Dataset –
----------
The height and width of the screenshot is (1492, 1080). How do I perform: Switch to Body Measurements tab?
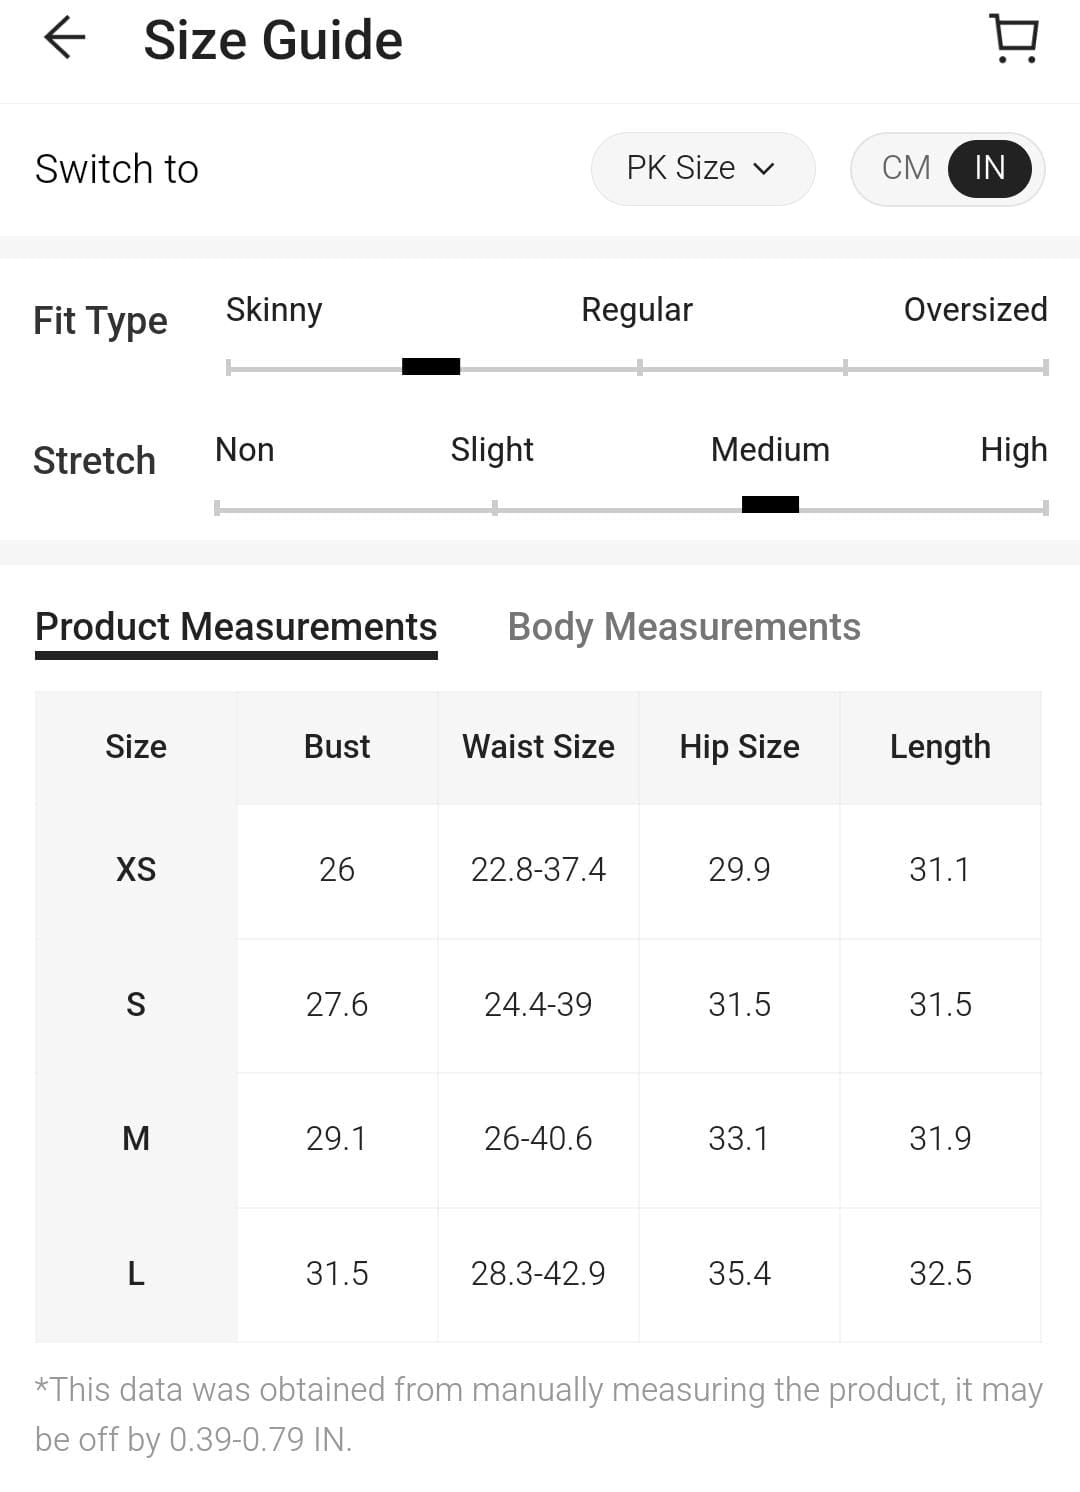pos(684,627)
----------
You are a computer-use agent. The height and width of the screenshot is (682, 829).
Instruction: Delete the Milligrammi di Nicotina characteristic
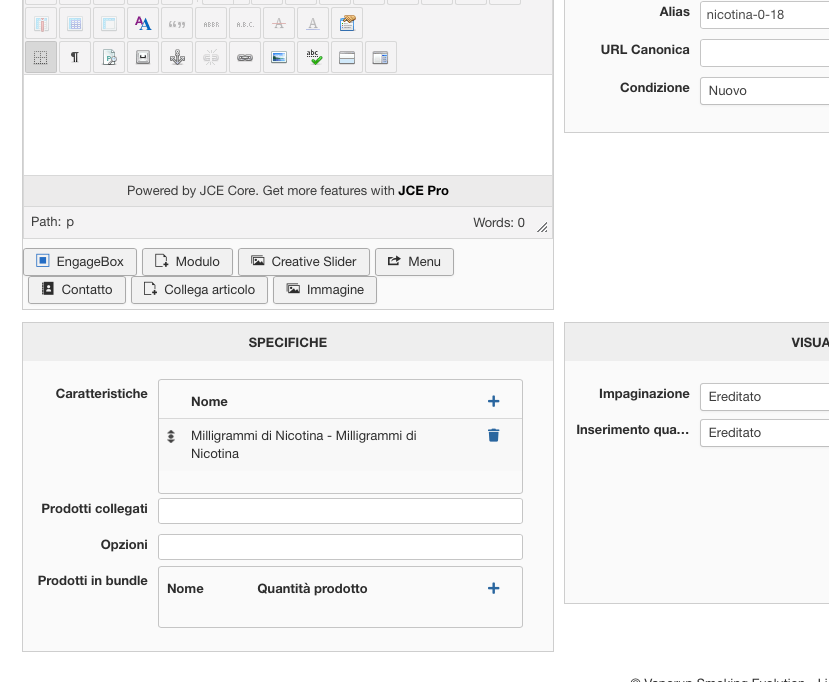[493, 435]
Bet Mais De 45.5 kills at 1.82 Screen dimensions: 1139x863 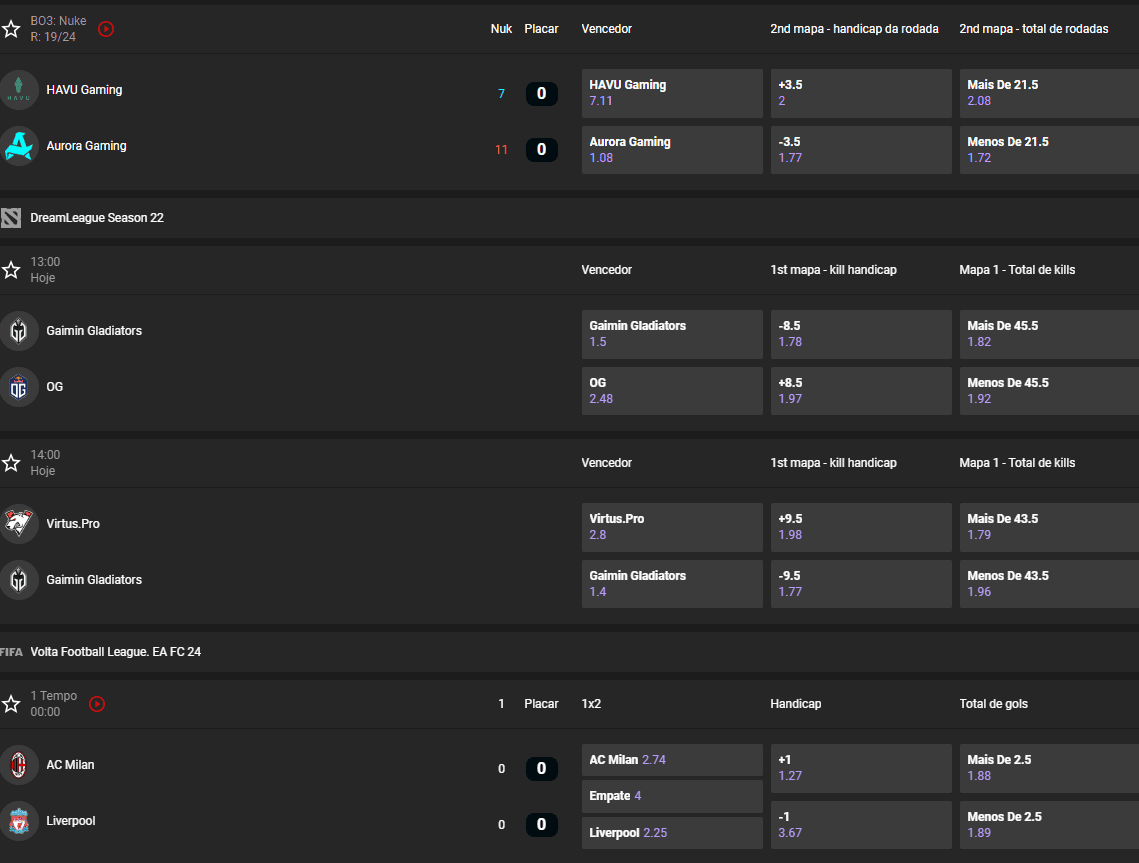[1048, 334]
----------
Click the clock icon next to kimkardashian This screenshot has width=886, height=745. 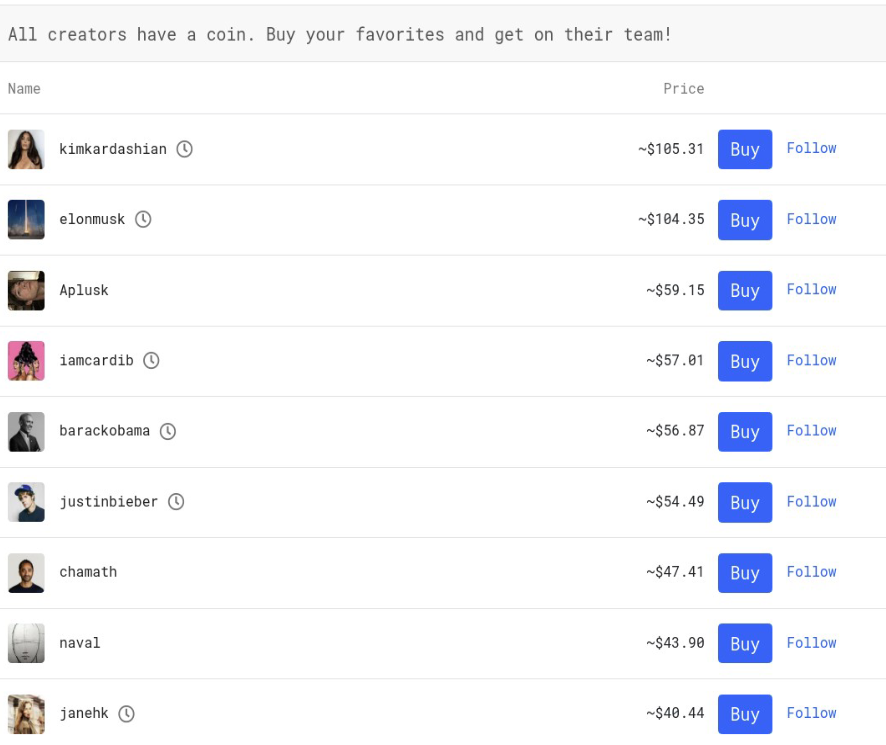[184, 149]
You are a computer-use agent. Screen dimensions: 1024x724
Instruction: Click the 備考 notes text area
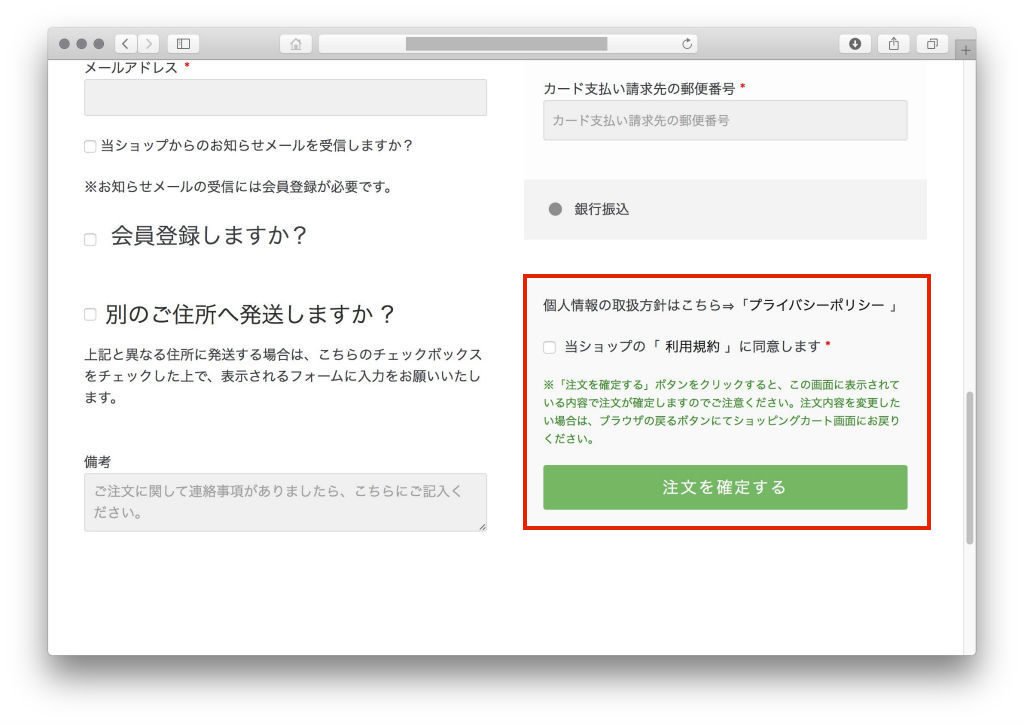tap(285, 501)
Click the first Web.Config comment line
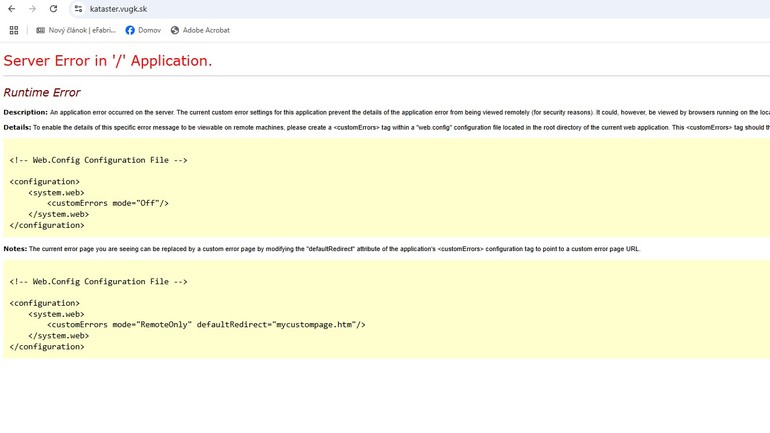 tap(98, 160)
----------
Instructions for the task –
Only the lines containing the word "agent" should be returned from the data above.

Answer section –
You are a computer-use agent. The height and width of the screenshot is (682, 829).
You are a computer-use agent. Screen dimensions: 1024x724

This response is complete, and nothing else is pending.